Second, the EEOC has from early in its ADA enforcement made explicit in formal policy, and repeated in numerous policy and technical assistance materials ever since, that any employer may invite applicants or employees to voluntarily self-identify as individuals with disabilities for affirmative action purposes, whether pursuant to a federally-mandated affirmative action requirement such as Section 503 or a voluntarily adopted program. See Enforcement Guidance: Pre-employment Disability-Related Questions & Medical Examinations (1995), www.eeoc.gov/policy/docs/preemp.html. The 1995 Enforcement Guidance states:

* May an employer ask applicants to “self-identify” as individuals with disabilities for purposes of the employer’s affirmative action program?

Yes. An employer may invite applicants to voluntarily self-identify for purposes of the employer’s affirmative action program if:

* the employer is undertaking affirmative action because of a federal, state, or local law (including a veterans’ preference law) that requires affirmative action for individuals with disabilities (that is, the law requires some action to be taken on behalf of such individuals); or

* the employer is voluntarily using the information to benefit individuals with disabilities.

Employers should remember that state or local laws sometimes permit or encourage affirmative action. In those cases, an employer may invite voluntary self-identification only if the employer uses the information to benefit individuals with disabilities.

* Are there any special steps an employer should take if it asks applicants to “self-identify” for purposes of the employer’s affirmative action program?

Yes. If the employer invites applicants to voluntarily self-identify in connection with providing affirmative action, the employer must do the following:

* state clearly on any written questionnaire, or state clearly orally (if no written questionnaire is used), that the information requested is used solely in connection with its affirmative action obligations or efforts; and

* state clearly that the information is being requested on a voluntary basis, that it will be kept confidential in accordance with the ADA, that refusal to provide it will not subject the applicant to any adverse treatment, and that it will be used only in accordance with the ADA.

In order to ensure that the self-identification information is kept confidential, the information must be on a form that is kept separate from the application.

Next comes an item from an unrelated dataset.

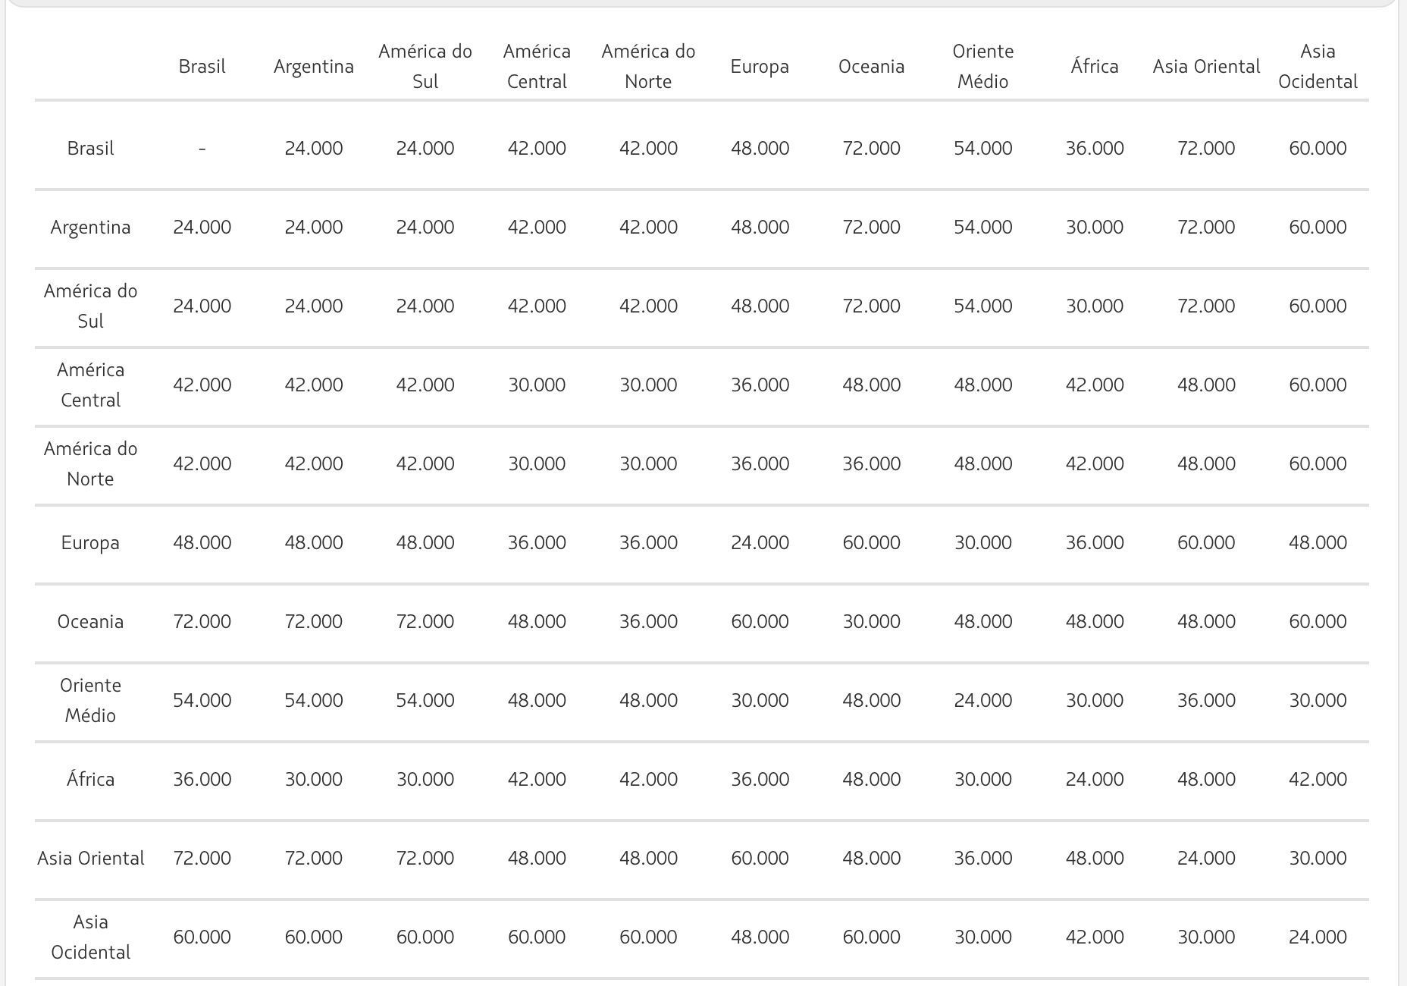
Task: Click the Asia Oriental column header
Action: [x=1206, y=67]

Third, as DOL explained in the preamble to its Notice of Proposed Rulemaking when publishing its proposed rule for notice and comment, the EEOC ADA regulations, 29 CFR 1630.1(c)(2), also permit employers to comply with any laws that afford individuals with disabilities equal or greater rights. Indeed, the appendix to the EEOC ADA regulations at 29 CFR 1630.14(a) quoted above expressly recognizes such a situation. Because complying with a DOL rule requiring contractors to invite voluntary pre-offer identification would allow applicants to self-identify for the purpose of benefitting from potential affirmative action in a hiring decision, the contractors’ invitation for this purpose would not violate the ADA.